IL FETICCIO DEL MERCATO di G.P.

 

Riprendo dai giornali una interessante notizia riguardante il gasdotto TAG che trasporta gas proveniente dalla Russia, attraverso l’Austria fino all’Italia e alla Slovenia.

Quest’ultimo, come si può leggere sul sito dell’ENI, ha una estensione di 1.018 chilometri e una capacità di 81 milioni di metri cubi/giorno.

Proprio tale gasdotto è, dal 2006, al centro delle attenzioni della Commissione Antitrust di Bruxelles. In quell’anno, infatti, l’UE ha aperto una indagine sui maggiori gruppi energetici che ha coinvolto anche la nostra ENI, proprietaria all’89% del citato gasdotto.

Se la Commissione Antitrust, presieduta dall’olandese Neelie Kroes (già nell’occhio del ciclone per il suo passato di manager di molte multinazionali che mal si concilia con l’attuale ruolo di garante per la concorrenza) dovesse ritenere il “Cane a sei zampe” colpevole di comportamento anticoncorrenziale, alla compagnia italiana sarebbe imposta la vendita del Tag, con gravi danni di approvvigionamento energetico per l’intero paese. Dalle pipelines del Tag passa, infatti, circa il 30% del gas importato in Italia. [Gli altri gasdotti con i quali l’Eni approvvigiona l’Italia sono: “Il Transitgas importa gas olandese e gas norvegese. Ha uno sviluppo complessivo di 291 chilometri e una capacità di transito di 61 milioni di metri cubi/giorno. Il Greenstream è il gasdotto sottomarino dedicato al trasporto del gas libico al terminale di ricevimento di Gela (Western Libyan Gas Project). Ha una capacità di 24,4 milioni di metri cubi/giorno ed è il più lungo gasdotto sottomarino (520 km) costruito nel Mar Mediterraneo. Il Transmed trasporta in Italia il gas naturale proveniente dal campo Hassi R’ Mel in Algeria; con una estensione di 2.500 chilometri attraversa la Tunisia, il Mediterraneo, la Sicilia e lo stretto di Messina per risalire l’intera penisola sino alla Val Padana”. Fonte ENI].

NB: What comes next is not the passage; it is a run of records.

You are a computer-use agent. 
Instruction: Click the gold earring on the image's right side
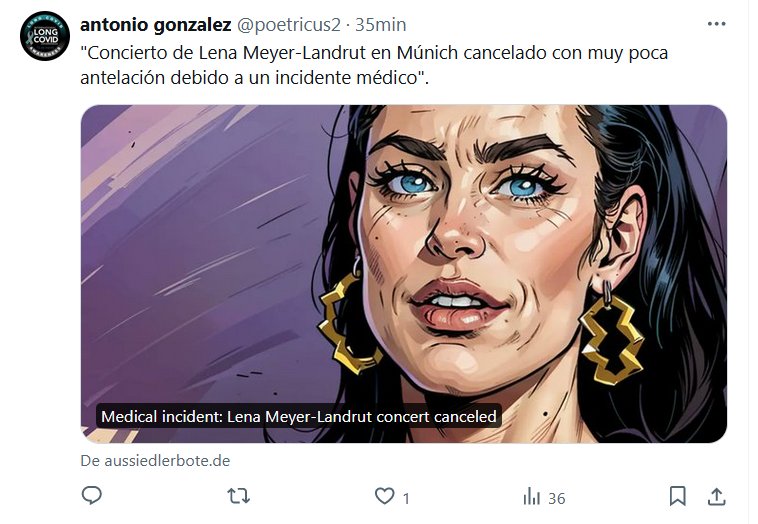[610, 335]
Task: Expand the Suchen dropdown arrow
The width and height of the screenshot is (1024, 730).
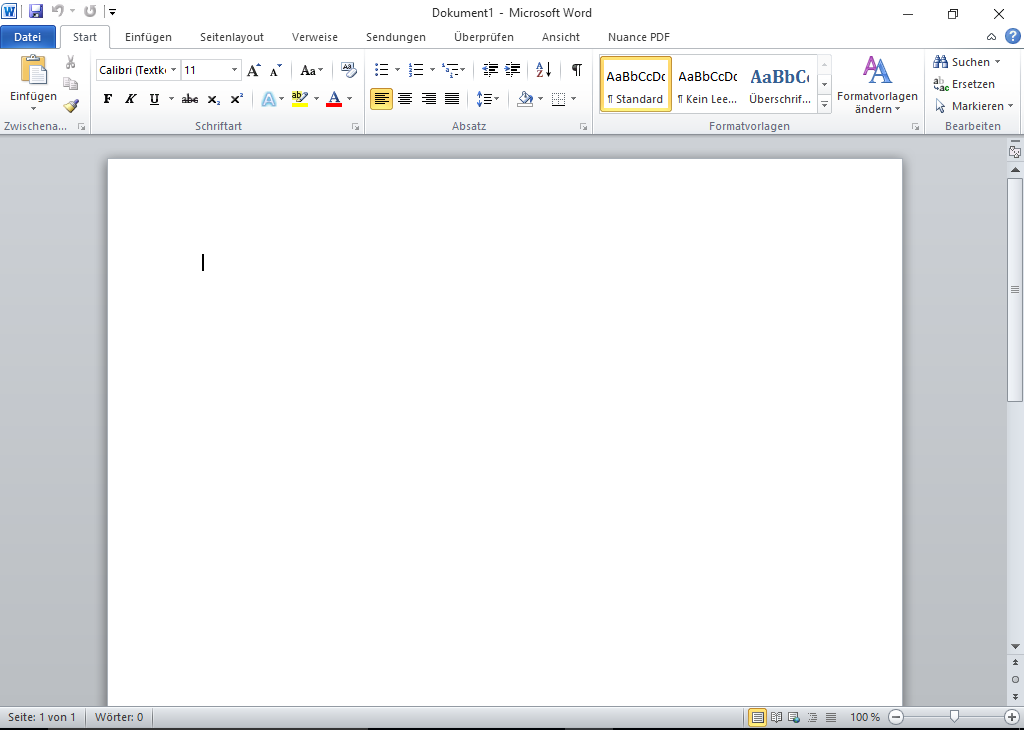Action: [x=998, y=62]
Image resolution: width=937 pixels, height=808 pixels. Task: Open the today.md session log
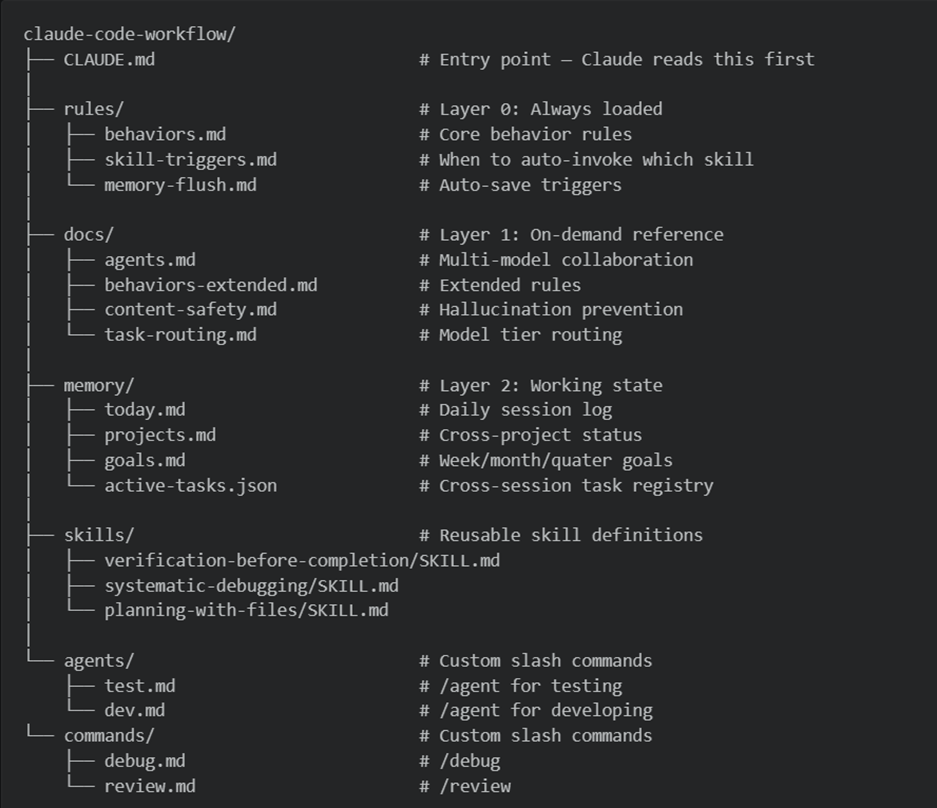(145, 410)
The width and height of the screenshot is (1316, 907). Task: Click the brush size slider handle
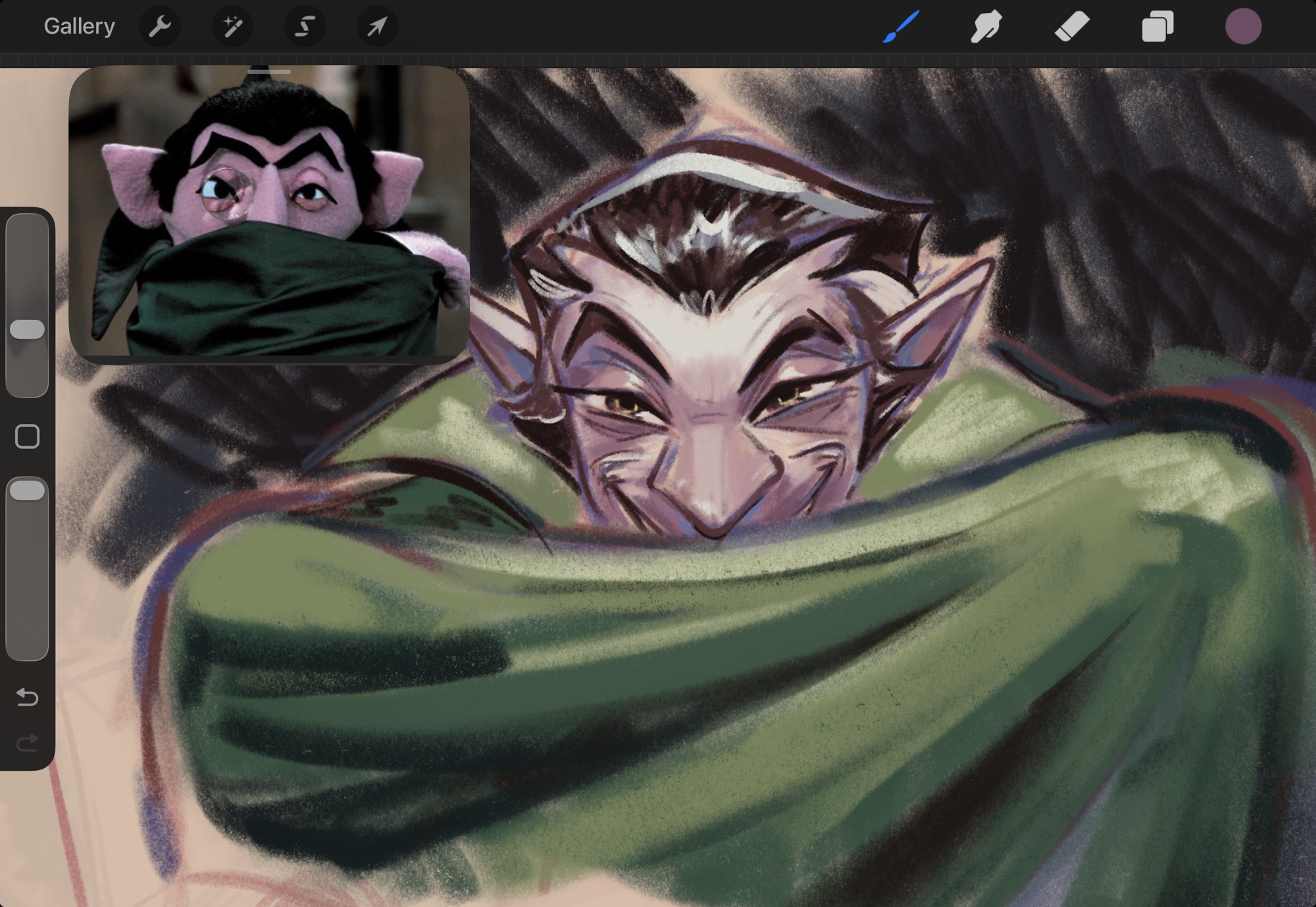point(27,329)
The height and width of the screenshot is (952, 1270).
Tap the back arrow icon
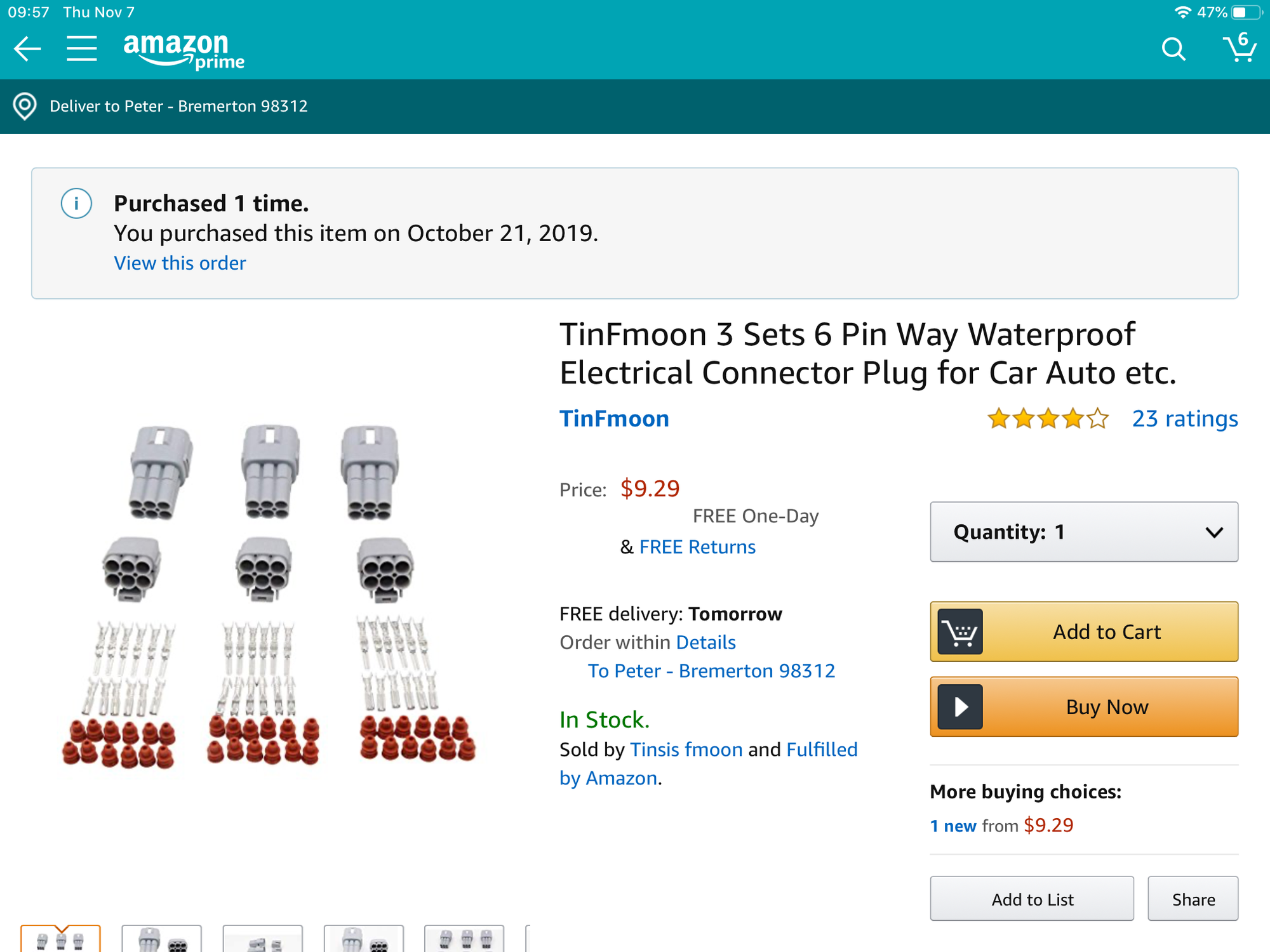point(27,49)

Ancora una volta i vertici corrotti e servili dell’UE mettono sotto pressione un paese membro per “s-ragioni” di mercato del tutto pretestuose e bizzarre (in un settore strategico da sempre determinante per la maggiore indipendenza delle nazioni e per la conduzione di una più valida politica estera atta a rafforzare i legami con i paesi produttori).

La debole Europa, piegata alla sacralità del mercato, depotenzia la spinta espansiva sui mercati delle imprese nazionali più brillanti ed efficienti per salvaguardare presunte regole di lealtà concorrenziale che sembrano piovute dal cielo.

In questi mesi, abbiamo invece visto che la manus invisibilis del mercato ha una natura tutt’altro che smithiana e gli americani fanno da battistrada, lungo le strade della crisi economica, con i salvataggi di banche e imprese a suon di elargizioni statali. 

In Europa, questa lezione di cambiamento delle regole del gioco a partita già iniziata (che dimostra un esercizio di potenza da parte del paese predominante) è ancora lungi dall’esser appresa. Non solo, qui da noi si preferisce facilitare i piani imperiali sottraendo forza alle imprese più innovative e capaci di aggredire i mercati altrui.